Re: [RFC PATCH 3/6] PCI/AER: Enable RCEC to report internal error for CXL root port

From: Dan Williams
Date: Mon Apr 22 2024 - 19:10:09 EST


Li, Ming wrote:
> On 4/18/2024 10:57 PM, Dan Williams wrote:
> > Li, Ming wrote:
> >> On 4/16/2024 10:46 PM, Terry Bowman wrote:
> >>> The driver support is much simpler if RCEC does not handle VH protocol errors. Is there
> >>> a reason to forward root port VH mode protocol errors to an RCEC rather than consume
> >>> in the root port's AER driver and forward to CXL error handler?
> >>>
> >> I agree that is simpler if only root port handle VH protocol errors,
> >> but I think that software has no chance to choose if VH protocol
> >> errors reported to RCEC or root port, it depends on platform
> >> implementation. So I think we should support both cases.
> >
> > The question is whether the CXL spec RDPAS behavior causes any problems
> > for platforms that follow PCIe rather than CXL reporting flows for
> > root-port errors. I.e. does it cause problems if Linux starts scanning
> > root ports on RCEC notifications?
> >
> > I do think the lookup needs to change to be based on CXL host-bridge
> > detection and not CXL-type-3 endpoint detection, but otherwise it looks
> > like CXL spec wants to invalidate PCIe spec expectations.
>
> Hi Dan, if my understanding is correct, the CXL host-bridge detection
> you mentioned is that iterating all root ports under RCEC associated
> bus range for RCEC reported VH protocol errors case, and the
> CXL-type-3 detection is that iterating all CXL-type-3 endpoint under
> RCEC associated bus range. is it right?

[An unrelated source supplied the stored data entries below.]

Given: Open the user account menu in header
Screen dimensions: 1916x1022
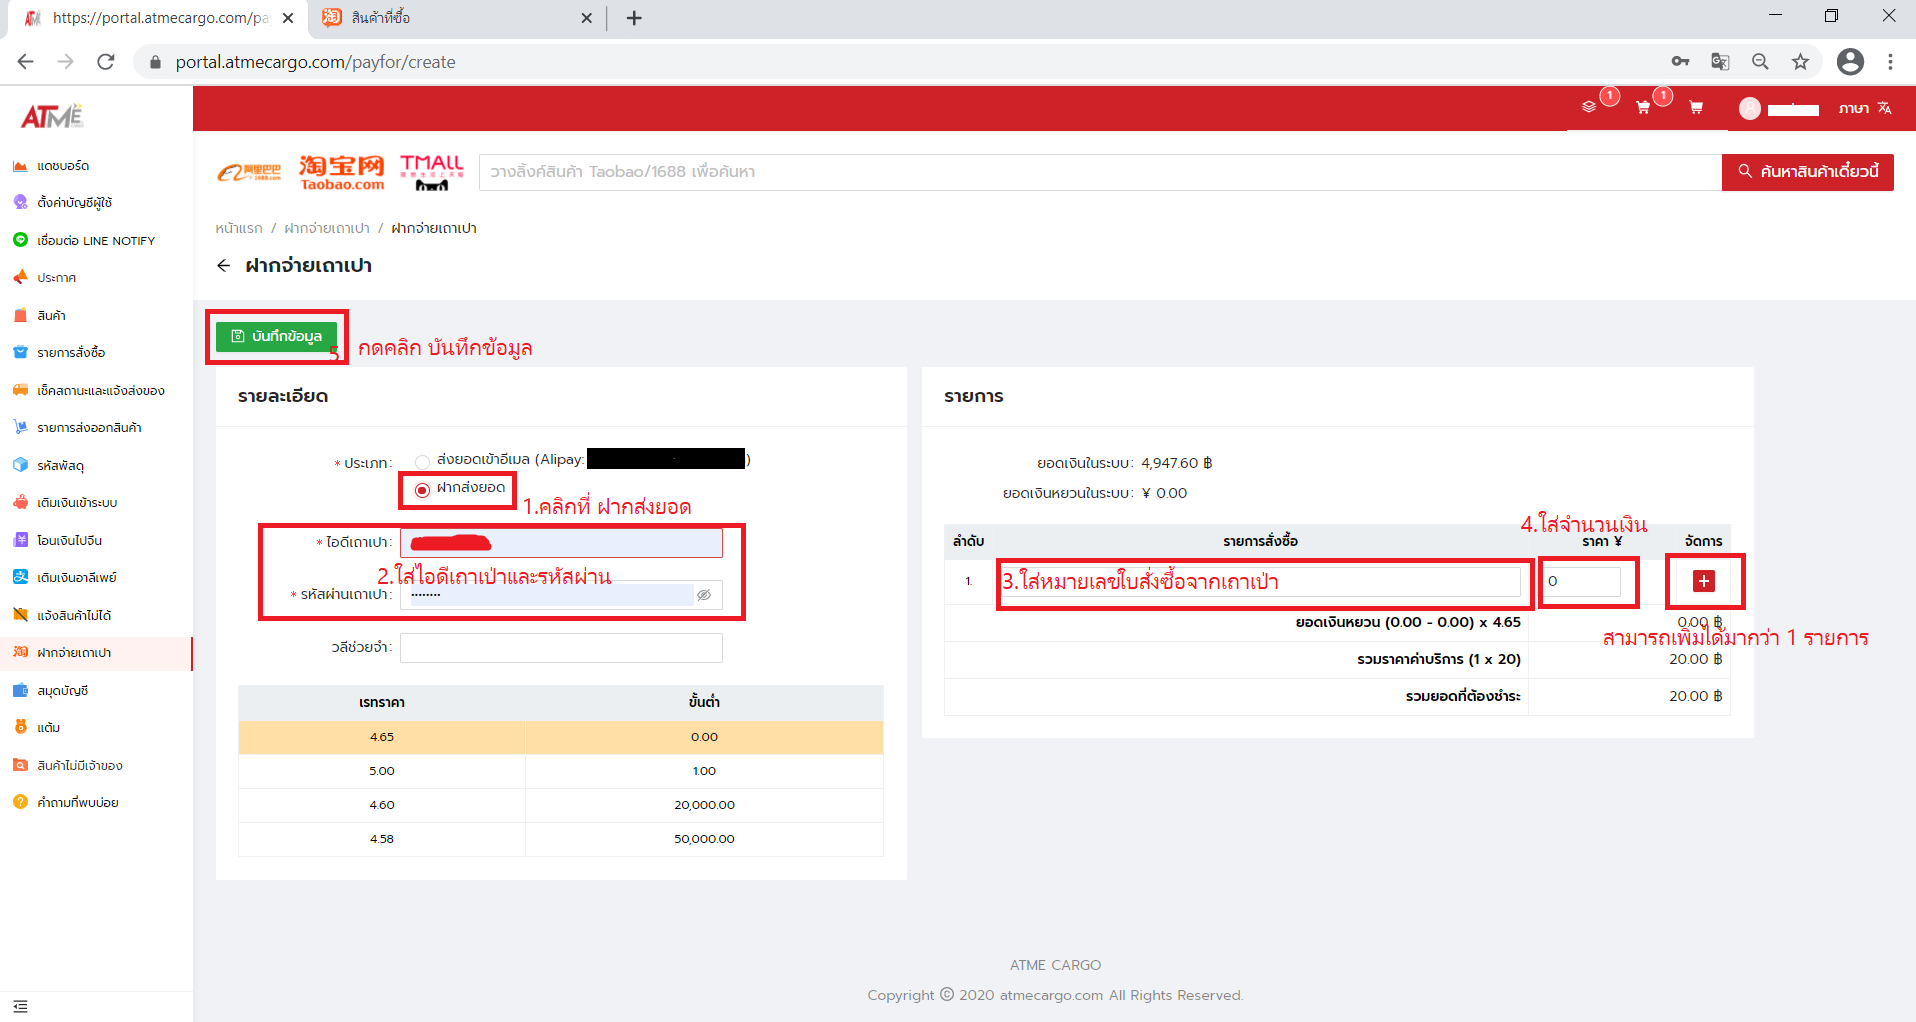Looking at the screenshot, I should tap(1779, 109).
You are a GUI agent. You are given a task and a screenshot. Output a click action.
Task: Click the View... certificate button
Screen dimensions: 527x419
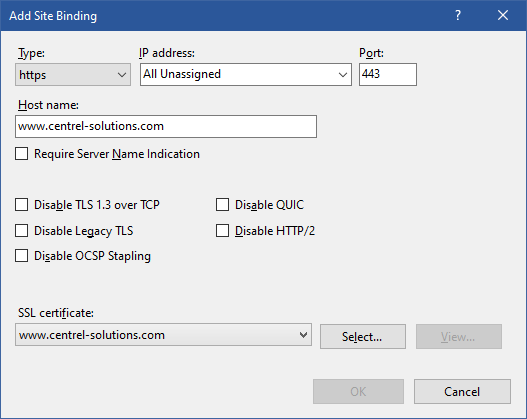tap(459, 336)
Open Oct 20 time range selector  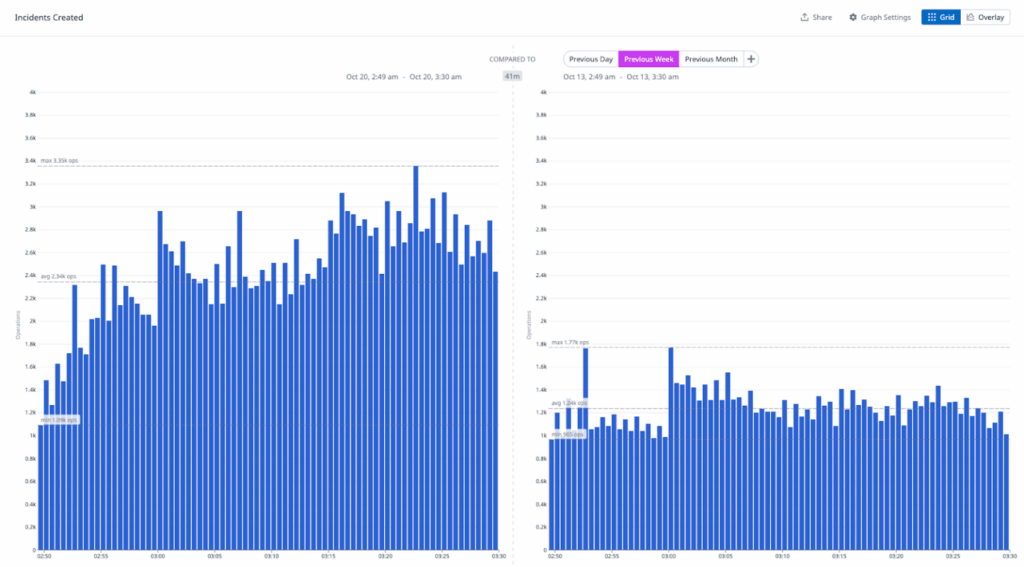tap(403, 76)
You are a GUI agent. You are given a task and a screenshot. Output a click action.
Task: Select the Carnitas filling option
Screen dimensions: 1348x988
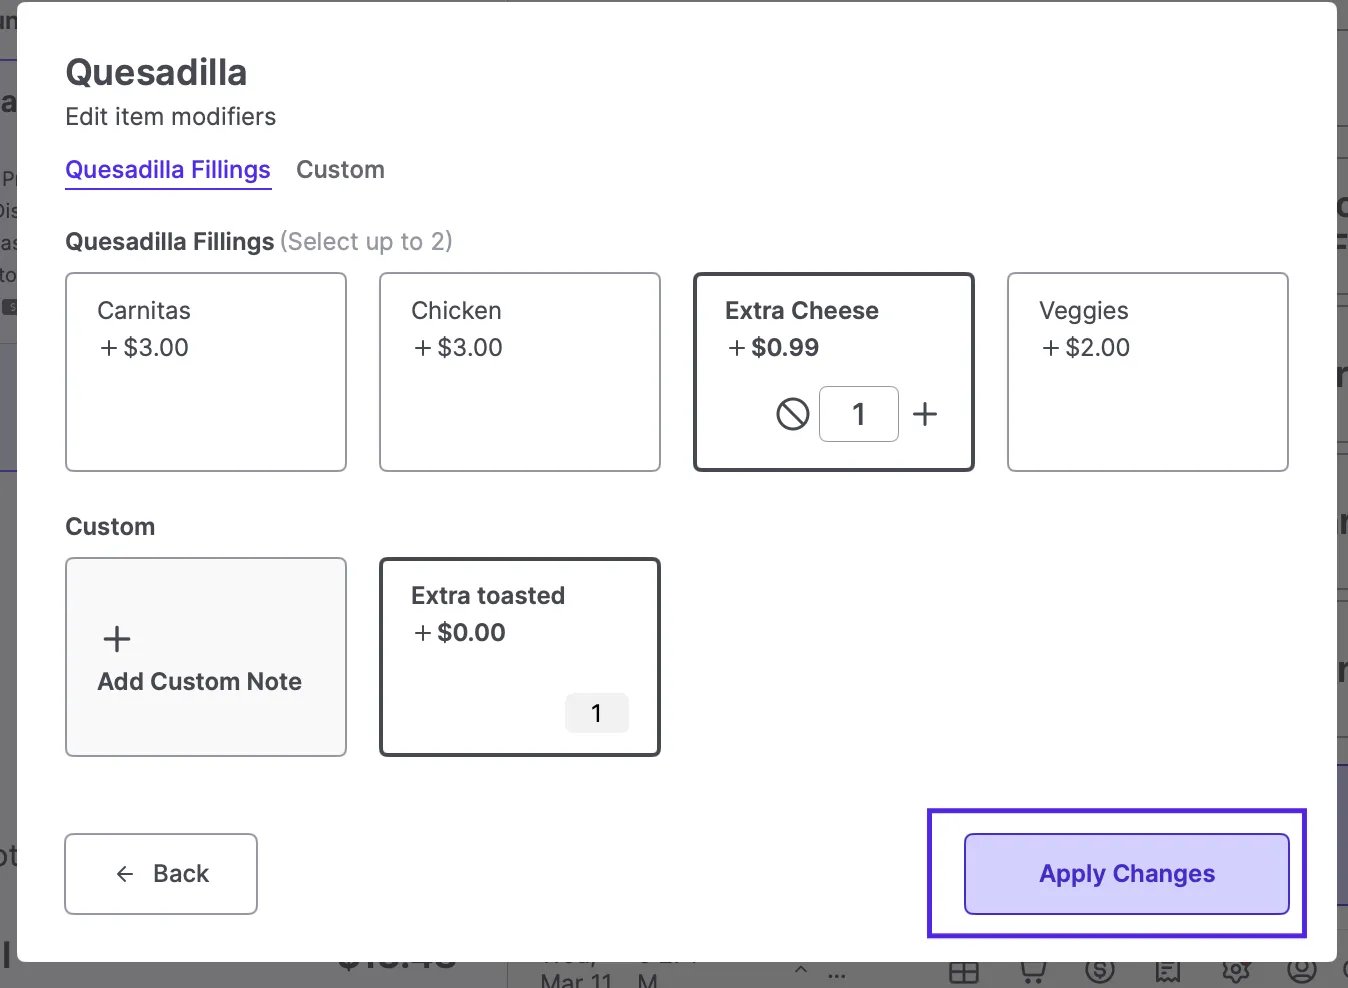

I think this error checking needs to be tightly scoped to only scan for
CXL.cachemem errors and not CXL.io or typical PCIe errors. That way we
are not technically running afoul of the PCIe expectations that *PCIe*
root-port errors are only reported by their local AER block and not an
RCEC.

So the scanning should be limited to just the root-ports that have
negotiated a CXL.cachemem link.